Votre travail:
(1) Transcrivez le passage du document source qui commence aux mots "Magou Doucouré, la" et s'arrête après les mots "un silence insoutenable.".
(2) Dans les données disponibles, reprenez mot pour mot les lignes qui vont de celle contenant "Given: Add HF4 Shrimp Ho Fun to cart" jusqu'à celle contenant "Click the My", ces deux lignes comprises.

Document source:
....
Magou Doucouré, la capitaine de l’équipe féminine du Stade de Reims, victime d’insultes racistes lors du match de coupe de France contre le RC Lens, a porté plainte à titre individuel, a annoncé la présidente de la Licra de Reims. Dénoncer et s’engager dans la lutte est essentiel pour l’association rémoise tout comme pour la fondation Lilian Thuram qui dénonce un silence insoutenable.
"Ce que dit Mme Doucouré dans son texte c’est qu’il faut arrêter l’hypocrisie. Il faut arrêter d’être aveugles. En fait, c’est ça la réalité du racisme dans notre pays". Lilian Thuram, président de la fondation Education contre le racisme, s’exprime avec force et indignation face aux insultes racistes dont a été victime la capitaine de l’équipe féminine du Stade de Reims. "La réaction de cette jeune femme est très bien, reprend Lilian Thuram. Il faut une prise de conscience et il faut que les gens qui veulent changer la société n’est plus peur de prendre des positions, de revendiquer, de dire : nous avons les yeux ouverts et nous allons continuer à lutter".
Magou Doucouré a porté plainte à titre individuel
Magou Doucouré, a réagi sur son compte twitter, ce lundi 10 janvier. "Tant que je serai en vie je me battrai corps et âme pour cette cause qui me tient tant à cœur depuis de nombreuses années maintenant. (…) Mais dites-moi, combien de temps vais-je devoir me justifier de ma couleur de peau ? (…) Je comprends encore plus ce pourquoi nos ancêtres ont bataillé et pourquoi je dois me battre 100 fois plus dans ce monde. Le respect de l’homme noir".
"Magou Doucouré a écrit quelque chose de très beau, reprend Lilian Thuram. "On a vu, on a vécu, on va vaincre". Cela veut dire qu’elle connait l’histoire, elle sait dans quelle situation on est aujourd’hui et elle va tout faire pour vaincre. On a besoin d’éduquer les gens à ce concept-là. Cela veut dire que l’on n’accepte pas et que l’on ne ferme pas les yeux. On se met en mouvement pour dire que l’on va changer les choses".
....
Données disponibles:
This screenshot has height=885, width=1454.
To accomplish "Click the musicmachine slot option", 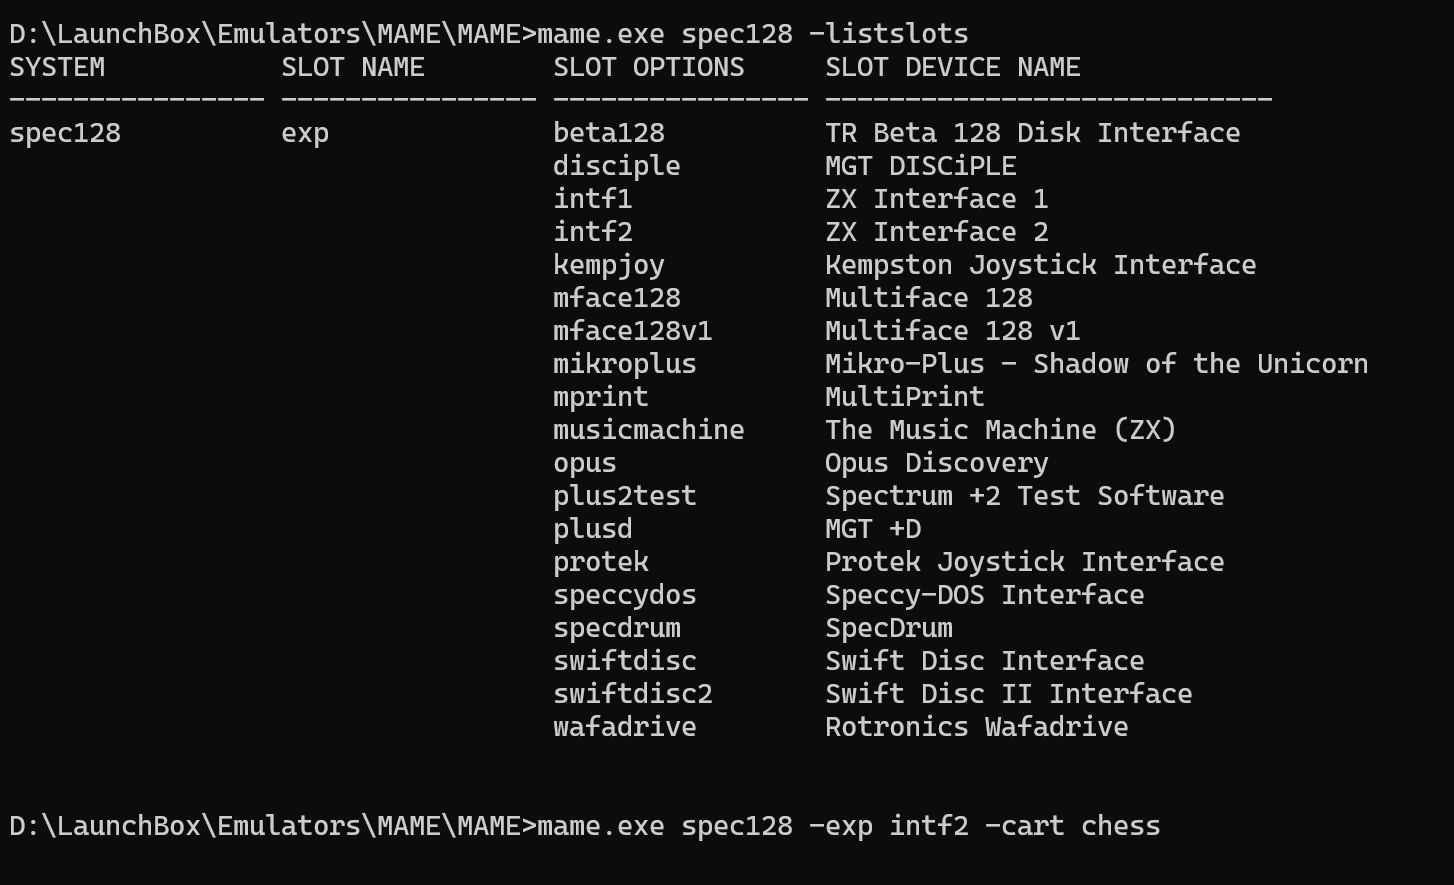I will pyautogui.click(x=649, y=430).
....
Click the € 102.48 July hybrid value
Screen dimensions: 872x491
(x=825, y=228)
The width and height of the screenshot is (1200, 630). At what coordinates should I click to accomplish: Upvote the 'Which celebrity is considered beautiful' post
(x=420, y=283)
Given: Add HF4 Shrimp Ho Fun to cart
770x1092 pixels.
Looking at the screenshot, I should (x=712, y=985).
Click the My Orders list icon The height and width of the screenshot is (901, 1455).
....
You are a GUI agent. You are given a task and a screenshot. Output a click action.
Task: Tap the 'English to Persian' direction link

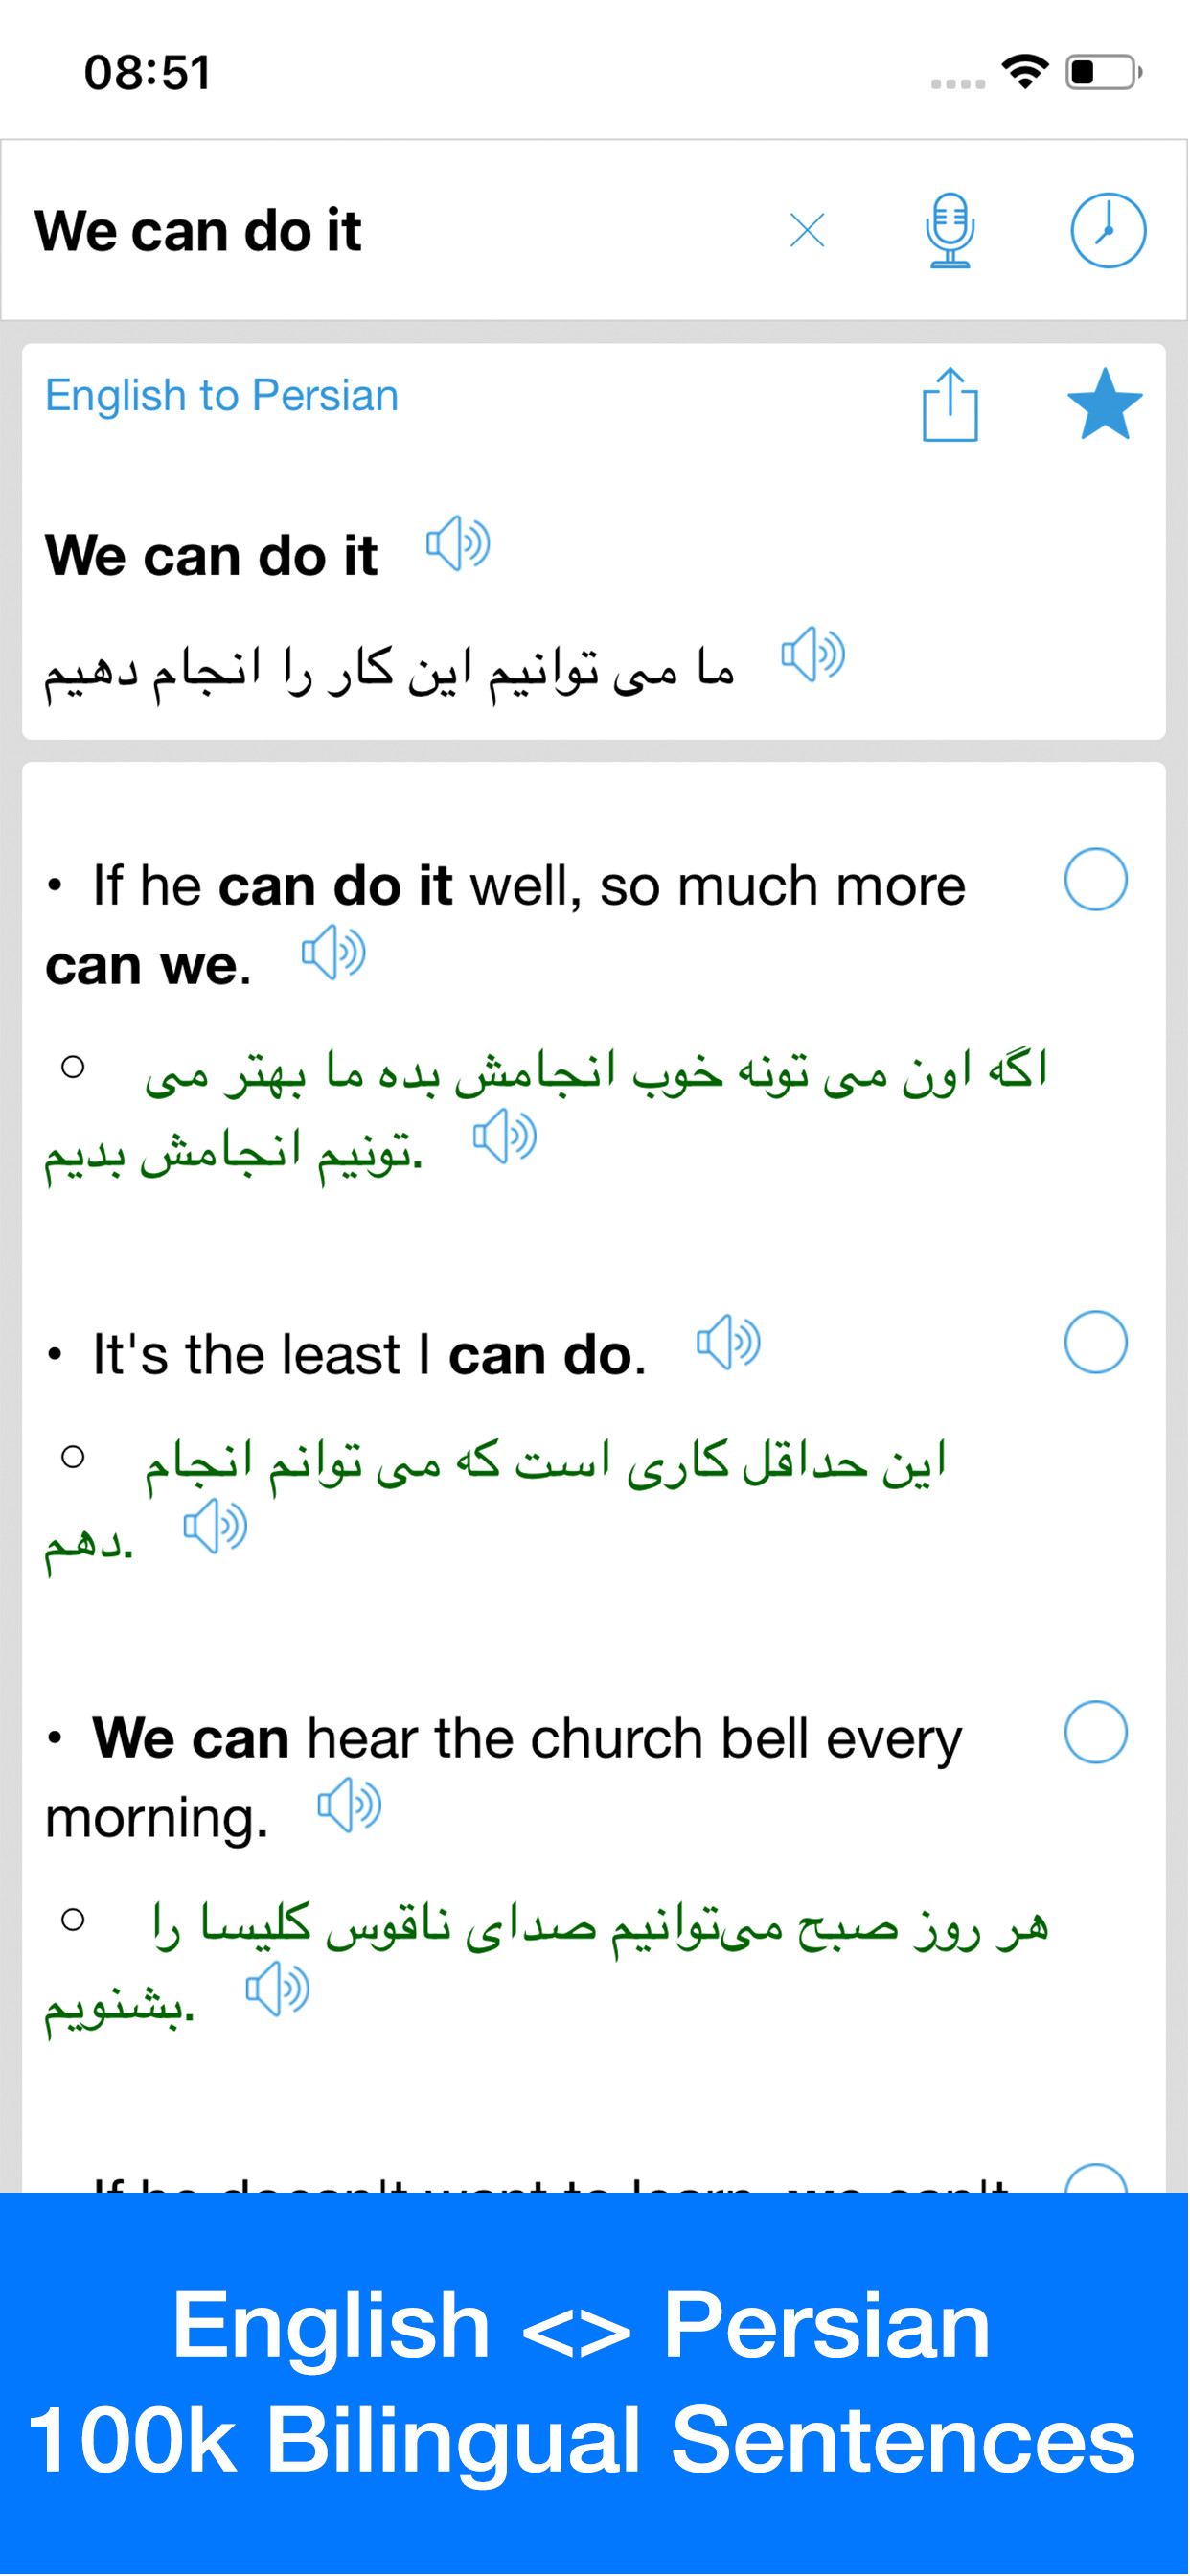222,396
....
Réponses par tâche:
(1)
Magou Doucouré, la capitaine de l’équipe féminine du Stade de Reims, victime d’insultes racistes lors du match de coupe de France contre le RC Lens, a porté plainte à titre individuel, a annoncé la présidente de la Licra de Reims. Dénoncer et s’engager dans la lutte est essentiel pour l’association rémoise tout comme pour la fondation Lilian Thuram qui dénonce un silence insoutenable.

(2)
Given: Add HF4 Shrimp Ho Fun to cart
770x1092 pixels.
Looking at the screenshot, I should (x=712, y=985).
Click the My Orders list icon The height and width of the screenshot is (901, 1455).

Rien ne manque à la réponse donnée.